As I built Tsugi, I want to ship with a decent, working .htaccess
in folders that need it. My most typical use case is that I want to map all the URLs in a folder into a file like index.php
.
There are two good ways to do this. The old standby is a long set of mod_rewrite
rules. The new, much more elegant trick is to use FallbackResource
in mod_dir
in later versions of Apache 2.2.
The problem is that clever hosting providers upgrade to the new Apache and then figure they can remove mod_rewrite
so you know how to do it in either case but don’t have a good way to trigger when to use what approach.

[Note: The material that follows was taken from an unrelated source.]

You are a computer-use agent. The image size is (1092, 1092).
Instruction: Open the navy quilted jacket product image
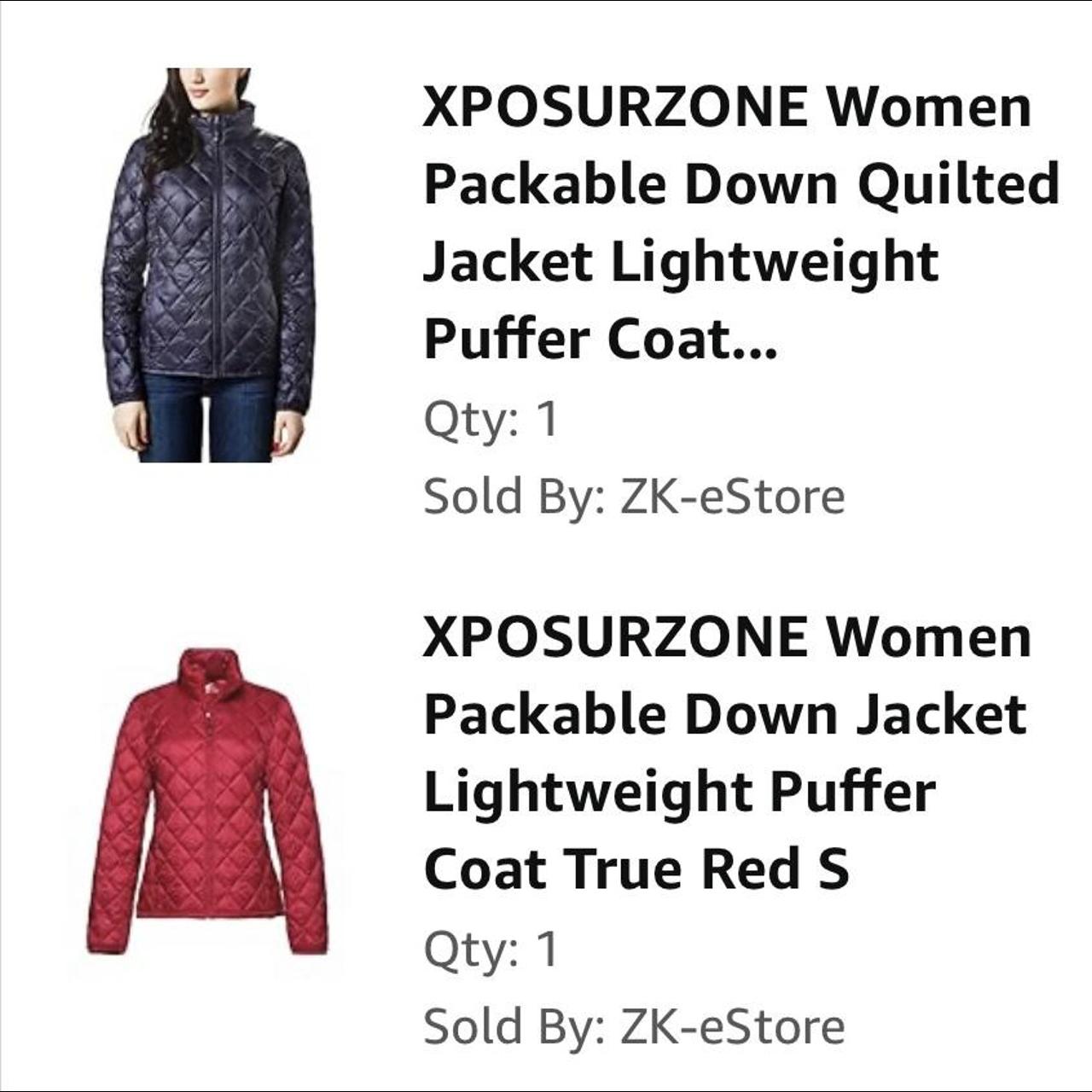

This is my approach that I use in Tsugi when I want to map all URLs to one file:
<IfModule mod_rewrite.c> RewriteEngine on RewriteRule ^ - [E=protossl] RewriteCond %{HTTPS} on RewriteRule ^ - [E=protossl:s] RewriteRule "(^|/)\." - [F] RewriteCond %{REQUEST_FILENAME} !-f RewriteCond %{REQUEST_FILENAME} !-d RewriteCond %{REQUEST_URI} !=/favicon.ico RewriteRule ^ index.php [L] </IfModule> <IfModule !mod_rewrite.c> FallbackResource index.php </IfModule>
It is not perfect but kind of deals with things as the move forward. If mod_rewrite
is there – use it – it works in later Apache versions as well but if mod_rewrite
is there, use it and if not, hope that FallbackResource
is there.
Now of course there are some Apache versions / setups where this fails – but on average, over time as Apache’s get upgraded, things get simpler and over time the mod_rewrite
code just will stop activating.
I also added this information to a Stack Overflow question.